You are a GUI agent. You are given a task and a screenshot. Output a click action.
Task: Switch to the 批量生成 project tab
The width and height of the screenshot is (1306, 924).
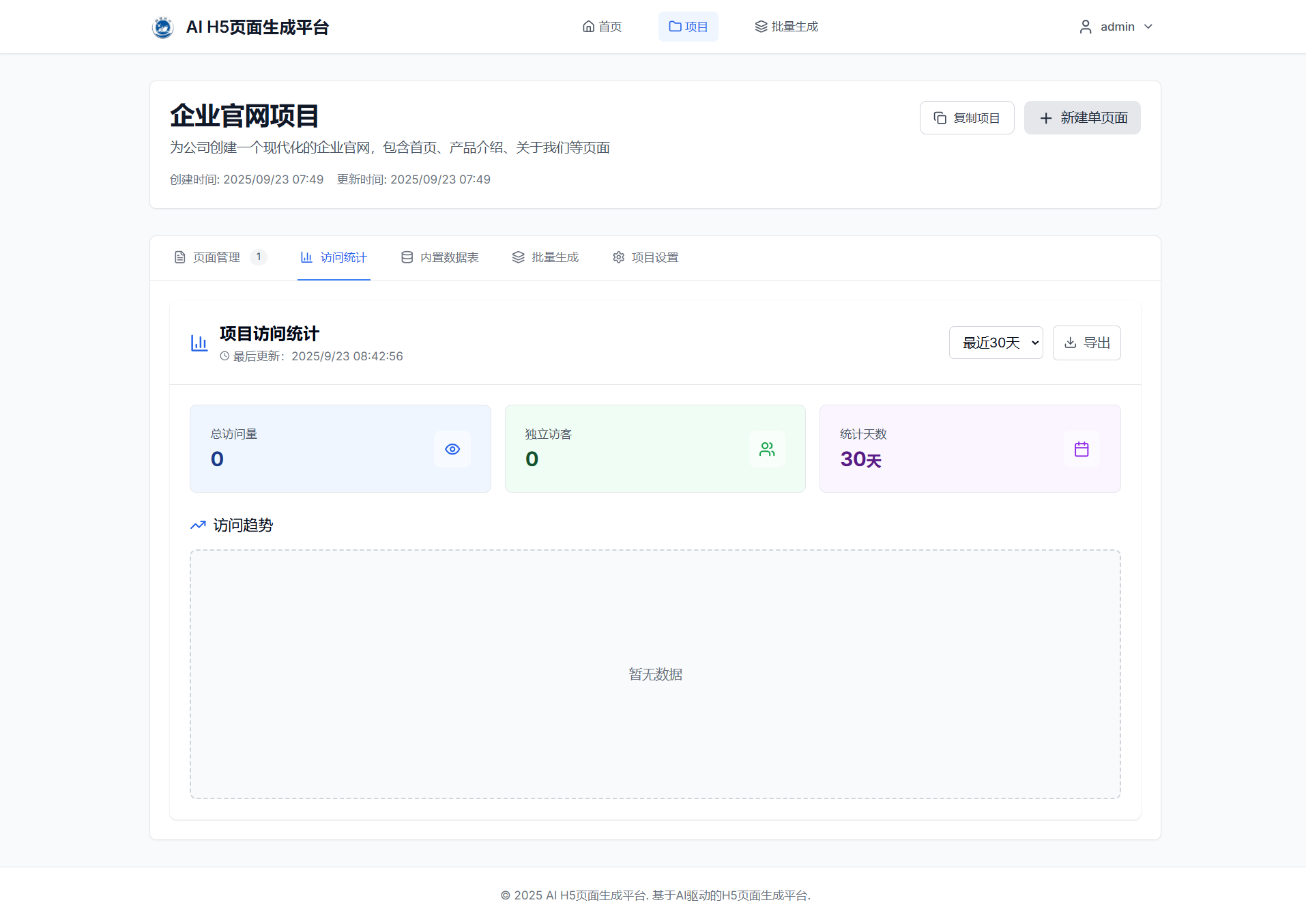[x=545, y=257]
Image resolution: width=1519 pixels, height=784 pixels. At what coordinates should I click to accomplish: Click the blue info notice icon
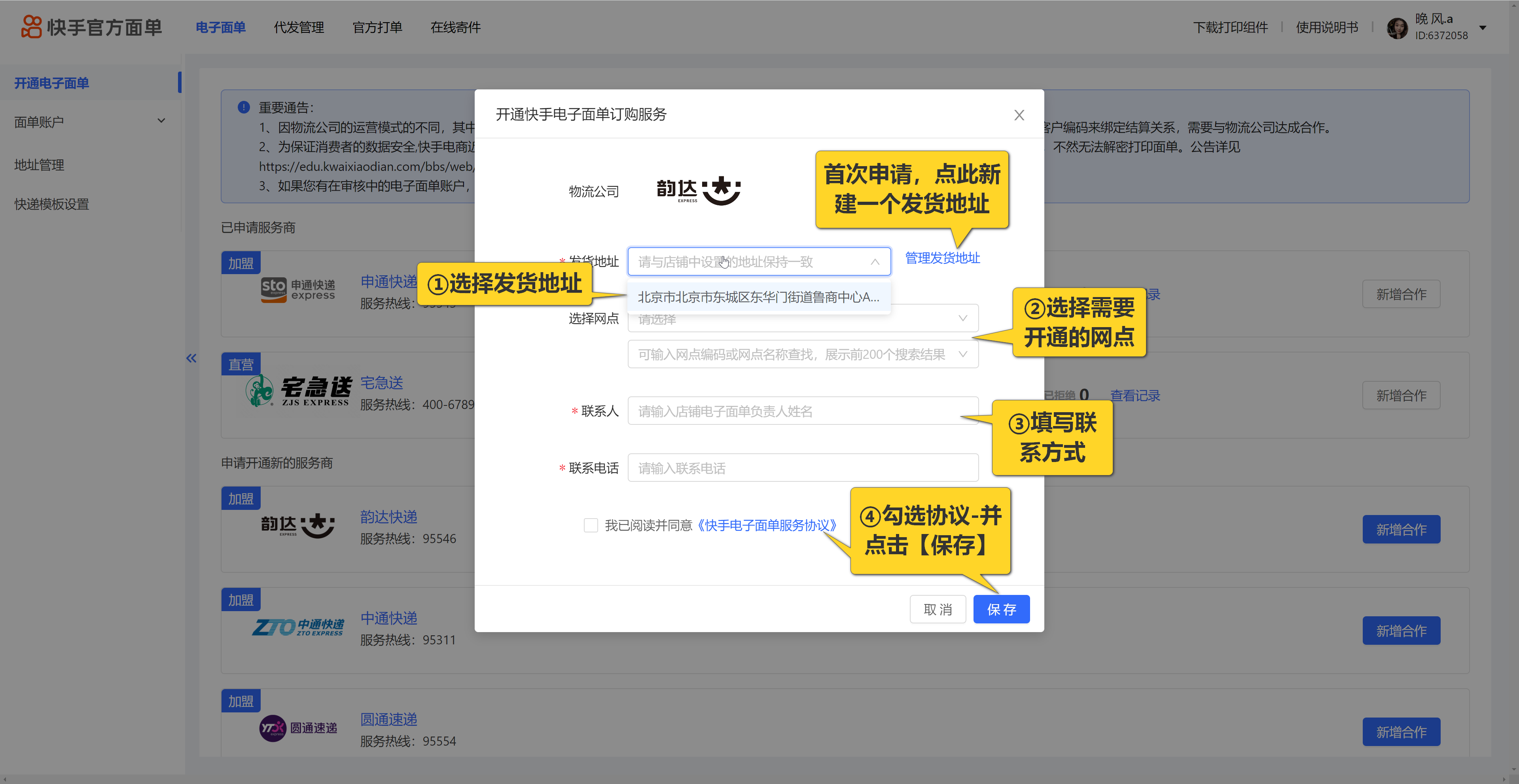coord(244,107)
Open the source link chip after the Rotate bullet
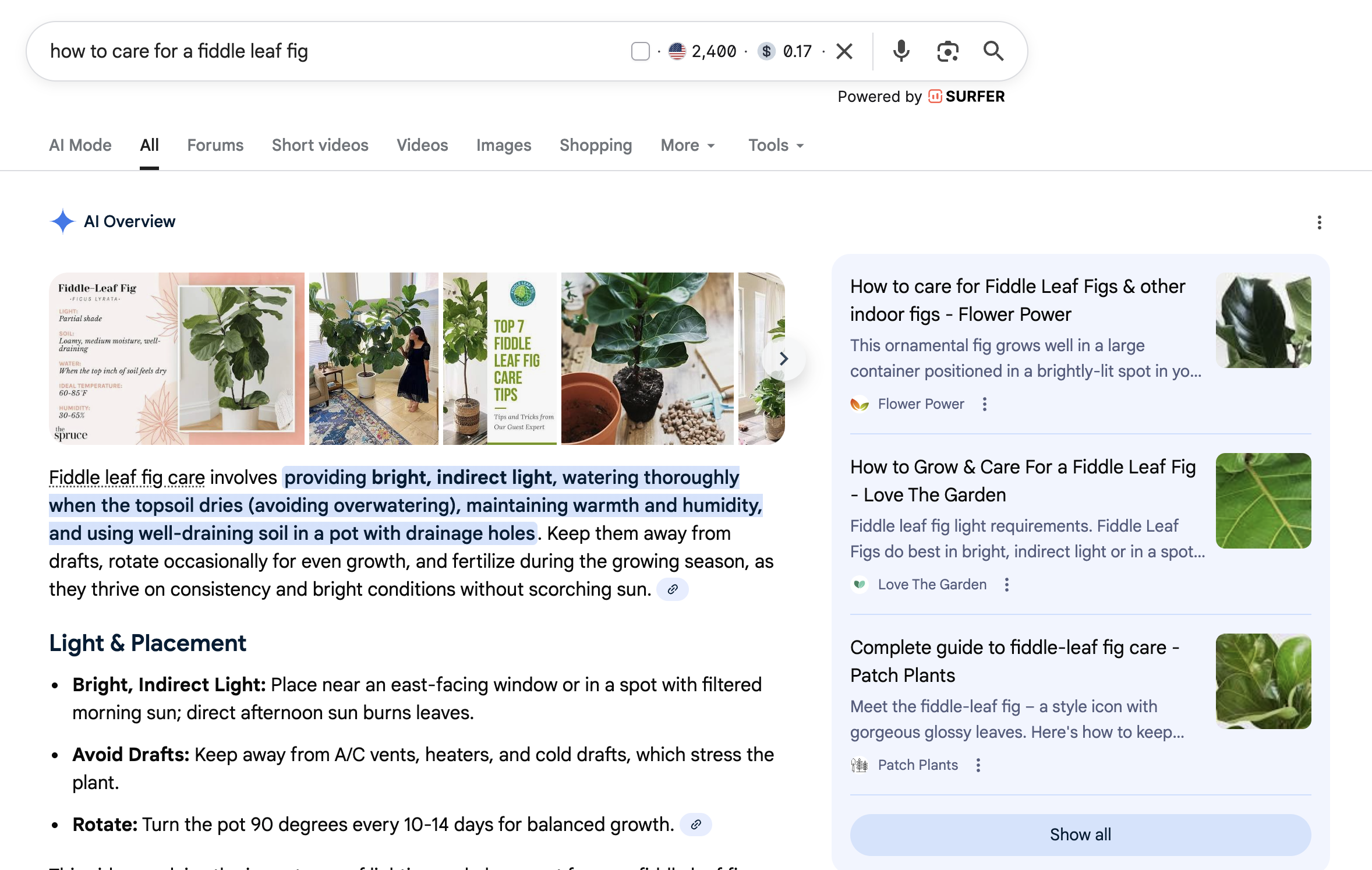 coord(696,825)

§

What you should do: Please retype exactly the lines from the one containing "Image resolution: width=1519" to the last line of the records above, both included, without any pictures.

Response below:
Image resolution: width=1519 pixels, height=784 pixels. At what coordinates should I click to accomplish: Click the blue info notice icon
coord(244,107)
Open the source link chip after the Rotate bullet
 coord(696,825)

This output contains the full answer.